WORK INSTRUCTION: Everything from the line with "Given: Edit the P.U. de stockage value" through the final line below should be copied out exactly, and nothing else should appear.

SUPPLIED INFORMATION:

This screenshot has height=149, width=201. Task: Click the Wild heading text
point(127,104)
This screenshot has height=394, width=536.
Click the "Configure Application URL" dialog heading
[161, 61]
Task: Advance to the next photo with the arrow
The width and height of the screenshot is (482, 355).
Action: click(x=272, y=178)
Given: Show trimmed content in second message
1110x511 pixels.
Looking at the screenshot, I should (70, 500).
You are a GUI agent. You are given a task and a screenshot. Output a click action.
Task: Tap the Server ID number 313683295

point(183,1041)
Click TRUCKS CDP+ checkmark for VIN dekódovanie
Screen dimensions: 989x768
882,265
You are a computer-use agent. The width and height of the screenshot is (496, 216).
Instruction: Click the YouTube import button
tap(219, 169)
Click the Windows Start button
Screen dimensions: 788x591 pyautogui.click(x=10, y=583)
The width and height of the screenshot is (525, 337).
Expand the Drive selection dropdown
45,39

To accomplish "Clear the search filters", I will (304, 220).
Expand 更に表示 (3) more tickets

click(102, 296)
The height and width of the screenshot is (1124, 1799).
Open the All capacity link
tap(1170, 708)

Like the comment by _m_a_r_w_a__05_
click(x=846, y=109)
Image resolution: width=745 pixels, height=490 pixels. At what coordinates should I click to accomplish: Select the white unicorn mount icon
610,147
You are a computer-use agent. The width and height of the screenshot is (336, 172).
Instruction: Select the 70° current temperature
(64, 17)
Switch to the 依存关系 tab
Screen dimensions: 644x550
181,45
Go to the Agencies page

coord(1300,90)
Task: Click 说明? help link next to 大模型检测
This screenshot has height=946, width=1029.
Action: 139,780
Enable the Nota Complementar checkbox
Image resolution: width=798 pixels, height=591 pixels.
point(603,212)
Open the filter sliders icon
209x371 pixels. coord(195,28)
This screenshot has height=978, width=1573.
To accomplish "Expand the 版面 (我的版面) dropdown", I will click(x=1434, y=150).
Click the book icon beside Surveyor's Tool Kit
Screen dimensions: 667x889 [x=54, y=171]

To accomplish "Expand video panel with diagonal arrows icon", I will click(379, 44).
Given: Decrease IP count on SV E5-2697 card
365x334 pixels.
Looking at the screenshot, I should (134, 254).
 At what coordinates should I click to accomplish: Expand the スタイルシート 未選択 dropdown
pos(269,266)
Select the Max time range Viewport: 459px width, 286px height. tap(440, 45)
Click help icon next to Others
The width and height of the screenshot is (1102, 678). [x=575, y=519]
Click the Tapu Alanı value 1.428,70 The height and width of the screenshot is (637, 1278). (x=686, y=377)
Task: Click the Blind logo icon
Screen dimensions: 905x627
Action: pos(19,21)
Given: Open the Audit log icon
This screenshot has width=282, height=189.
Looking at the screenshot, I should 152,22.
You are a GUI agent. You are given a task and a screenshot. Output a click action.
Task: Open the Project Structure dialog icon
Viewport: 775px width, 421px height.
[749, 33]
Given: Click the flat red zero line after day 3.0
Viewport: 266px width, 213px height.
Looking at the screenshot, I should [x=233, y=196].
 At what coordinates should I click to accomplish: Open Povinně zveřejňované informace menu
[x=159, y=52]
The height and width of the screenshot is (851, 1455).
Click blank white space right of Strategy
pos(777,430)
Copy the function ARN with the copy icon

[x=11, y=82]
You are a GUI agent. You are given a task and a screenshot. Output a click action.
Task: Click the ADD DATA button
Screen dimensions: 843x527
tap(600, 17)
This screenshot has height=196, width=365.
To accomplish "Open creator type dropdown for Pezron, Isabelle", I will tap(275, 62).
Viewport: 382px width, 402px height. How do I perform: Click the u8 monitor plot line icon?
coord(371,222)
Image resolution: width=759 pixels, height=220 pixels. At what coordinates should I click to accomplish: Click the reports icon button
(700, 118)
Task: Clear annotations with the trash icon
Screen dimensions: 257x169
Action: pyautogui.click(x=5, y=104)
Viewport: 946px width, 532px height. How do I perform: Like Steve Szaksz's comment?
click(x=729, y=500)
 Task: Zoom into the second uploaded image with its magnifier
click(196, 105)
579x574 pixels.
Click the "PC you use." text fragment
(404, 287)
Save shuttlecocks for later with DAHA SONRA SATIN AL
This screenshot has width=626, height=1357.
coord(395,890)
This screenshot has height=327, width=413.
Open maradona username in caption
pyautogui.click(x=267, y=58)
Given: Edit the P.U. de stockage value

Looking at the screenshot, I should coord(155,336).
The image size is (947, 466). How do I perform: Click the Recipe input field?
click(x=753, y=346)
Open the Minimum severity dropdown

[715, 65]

SOLUTION TO THIS TASK:
Given: Edit the P.U. de stockage value

Looking at the screenshot, I should coord(155,336).
The image size is (947, 466). How do I perform: Click the Recipe input field?
click(x=753, y=346)
Open the Minimum severity dropdown

[715, 65]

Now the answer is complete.